For obvious reasons, Obama received more than double the mainstream media mentions of McCain in the week of November 5 to 11 (185,000 to 78,000). And while President Bush had lost the already-small “presidential mindshare” in the two weeks before the election – dropping from an early autumn average of 6,800 mentions a week to 3,000 in the last two weeks of October – he gained it back in the week after the election, rising to 6,900 mentions.
Election Day perhaps marked the beginning of the end of “Joe the Plumber’s” 15 minutes of fame.
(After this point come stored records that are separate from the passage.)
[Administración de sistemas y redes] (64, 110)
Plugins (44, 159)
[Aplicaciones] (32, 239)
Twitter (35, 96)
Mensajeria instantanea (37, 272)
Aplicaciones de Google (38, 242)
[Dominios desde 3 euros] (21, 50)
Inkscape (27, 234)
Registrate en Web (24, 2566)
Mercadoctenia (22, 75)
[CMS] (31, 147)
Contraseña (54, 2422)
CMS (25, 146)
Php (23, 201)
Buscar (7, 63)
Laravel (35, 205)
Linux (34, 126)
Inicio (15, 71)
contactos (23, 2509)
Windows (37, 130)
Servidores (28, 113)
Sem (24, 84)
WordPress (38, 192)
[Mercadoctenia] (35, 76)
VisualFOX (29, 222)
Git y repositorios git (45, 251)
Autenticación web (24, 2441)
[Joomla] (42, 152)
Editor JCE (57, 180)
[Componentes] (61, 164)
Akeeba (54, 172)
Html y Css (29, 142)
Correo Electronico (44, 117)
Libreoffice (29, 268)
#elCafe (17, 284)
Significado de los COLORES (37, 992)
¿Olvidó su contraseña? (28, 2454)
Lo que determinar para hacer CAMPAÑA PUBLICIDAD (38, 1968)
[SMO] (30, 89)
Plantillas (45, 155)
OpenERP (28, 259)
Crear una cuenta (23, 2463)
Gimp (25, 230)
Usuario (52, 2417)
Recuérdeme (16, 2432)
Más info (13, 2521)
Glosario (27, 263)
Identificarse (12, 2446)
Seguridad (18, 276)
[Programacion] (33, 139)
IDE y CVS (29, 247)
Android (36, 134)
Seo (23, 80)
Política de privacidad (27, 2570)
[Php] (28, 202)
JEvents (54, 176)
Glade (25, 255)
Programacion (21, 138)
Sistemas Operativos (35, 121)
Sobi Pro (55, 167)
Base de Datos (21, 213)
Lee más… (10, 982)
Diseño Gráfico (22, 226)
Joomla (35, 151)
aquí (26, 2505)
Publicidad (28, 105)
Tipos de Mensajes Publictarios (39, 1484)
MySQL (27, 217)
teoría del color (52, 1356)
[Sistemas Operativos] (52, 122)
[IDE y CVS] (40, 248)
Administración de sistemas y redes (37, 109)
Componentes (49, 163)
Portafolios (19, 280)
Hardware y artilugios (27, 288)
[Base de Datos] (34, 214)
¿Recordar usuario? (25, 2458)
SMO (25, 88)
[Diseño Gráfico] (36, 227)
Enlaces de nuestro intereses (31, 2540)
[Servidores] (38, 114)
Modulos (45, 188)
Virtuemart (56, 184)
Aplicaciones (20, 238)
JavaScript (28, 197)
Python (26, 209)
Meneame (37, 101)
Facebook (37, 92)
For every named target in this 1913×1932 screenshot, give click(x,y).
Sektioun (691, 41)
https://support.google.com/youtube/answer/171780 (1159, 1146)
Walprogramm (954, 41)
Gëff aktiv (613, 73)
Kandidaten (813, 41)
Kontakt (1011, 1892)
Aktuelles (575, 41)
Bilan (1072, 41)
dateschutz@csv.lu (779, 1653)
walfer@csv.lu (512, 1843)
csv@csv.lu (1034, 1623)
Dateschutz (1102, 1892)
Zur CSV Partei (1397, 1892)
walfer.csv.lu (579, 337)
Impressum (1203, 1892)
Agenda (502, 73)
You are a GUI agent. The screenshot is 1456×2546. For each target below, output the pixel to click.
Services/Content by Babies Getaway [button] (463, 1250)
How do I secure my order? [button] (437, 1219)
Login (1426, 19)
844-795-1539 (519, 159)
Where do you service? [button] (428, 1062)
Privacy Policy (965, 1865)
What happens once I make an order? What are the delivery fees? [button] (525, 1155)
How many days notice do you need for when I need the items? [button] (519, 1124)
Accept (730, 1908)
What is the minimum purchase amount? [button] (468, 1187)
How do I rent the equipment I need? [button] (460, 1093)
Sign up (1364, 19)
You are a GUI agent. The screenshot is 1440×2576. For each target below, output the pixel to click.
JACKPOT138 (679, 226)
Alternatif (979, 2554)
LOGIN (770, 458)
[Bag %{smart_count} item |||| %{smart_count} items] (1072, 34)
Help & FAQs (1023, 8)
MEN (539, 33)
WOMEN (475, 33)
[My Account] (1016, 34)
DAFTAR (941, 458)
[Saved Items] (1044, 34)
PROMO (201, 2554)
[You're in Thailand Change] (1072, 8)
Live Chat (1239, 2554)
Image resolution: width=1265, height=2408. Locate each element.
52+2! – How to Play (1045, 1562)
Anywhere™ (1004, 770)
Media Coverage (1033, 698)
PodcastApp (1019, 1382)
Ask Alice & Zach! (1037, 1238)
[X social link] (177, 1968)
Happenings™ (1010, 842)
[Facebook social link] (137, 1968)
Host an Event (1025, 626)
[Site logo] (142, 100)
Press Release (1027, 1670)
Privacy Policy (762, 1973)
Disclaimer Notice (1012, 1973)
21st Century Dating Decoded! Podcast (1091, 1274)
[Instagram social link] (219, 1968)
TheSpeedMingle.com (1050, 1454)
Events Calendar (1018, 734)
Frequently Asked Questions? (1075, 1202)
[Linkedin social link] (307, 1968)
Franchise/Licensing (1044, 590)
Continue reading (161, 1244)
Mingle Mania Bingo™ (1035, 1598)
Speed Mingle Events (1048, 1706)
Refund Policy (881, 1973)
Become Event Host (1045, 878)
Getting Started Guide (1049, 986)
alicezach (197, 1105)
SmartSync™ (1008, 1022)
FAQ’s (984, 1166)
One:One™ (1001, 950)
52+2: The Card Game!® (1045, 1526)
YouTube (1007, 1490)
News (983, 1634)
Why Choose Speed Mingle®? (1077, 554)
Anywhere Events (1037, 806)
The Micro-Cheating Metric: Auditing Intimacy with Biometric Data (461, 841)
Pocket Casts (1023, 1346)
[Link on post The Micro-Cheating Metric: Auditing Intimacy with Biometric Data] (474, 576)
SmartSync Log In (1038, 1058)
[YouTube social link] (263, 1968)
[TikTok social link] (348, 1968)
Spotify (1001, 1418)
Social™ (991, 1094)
Coverage of this symbol of what McCain said was wrong with Obama’s tax plan fell from a high of about 9,988 mentions in the week of October 15 to 21, when Joe first came on the scene, to 680 during the post-Election Day week of November 5 to 11.
It should be noted, however, that “hope” and “change,” two of Obama’s calling cards, remain on an upward path, with their post-election numbers higher than the highs before November 4. “Change” alone went from 10,000 mentions two weeks before the election to 25,000 in the week after the election.
In the weeks and months leading up to Election Day much of the coverage was about the economy in one way or another. In our final pre Election Day analysis, 46% of all issues-related coverage of the candidates involved the economy, with coverage of other domestic issues (16%), candidate-specific issues (24%) and the wars (13%) running far behind.
But looking at Obama coverage only in the week before and the week after the election, the percentages and rankings shift in small but telling ways. Talk of the economic crisis and the non-economic domestic issues, when taken as a group, slipped slightly from week to week while foreign policy-related issues – topics on which Obama had both supporters and vociferous critics – jumped and topics related to Obama as a candidate (such as faith and fundraising) fell.
Specifically, in the week before the election, issues surrounding the economic crisis represented 43% of the total Obama issues-related coverage, but that fell to 42% in the week following. Domestic issues, meanwhile, represented 22% of the total before the election and a slightly lower 21% after, despite a surge in coverage of Obama in conjunction with same-sex marriage as the media discussed whether Obama’s high turnout in California had impacted the results of that state’s public question on same-sex marriage. The surge in that issue nearly offset large declines in Obama-related coverage on health care, abortion, immigration and Social Security.
War and foreign-policy issues taken as a group rose from 15% of the total before the election to 19% after the election, largely reflecting increased talk of Obama in conjunction with Afghanistan and Iraq. Candidate-specific issues fell from 20% before Nov. 4 to 18% after, as talk of fundraising in particular fell off dramatically.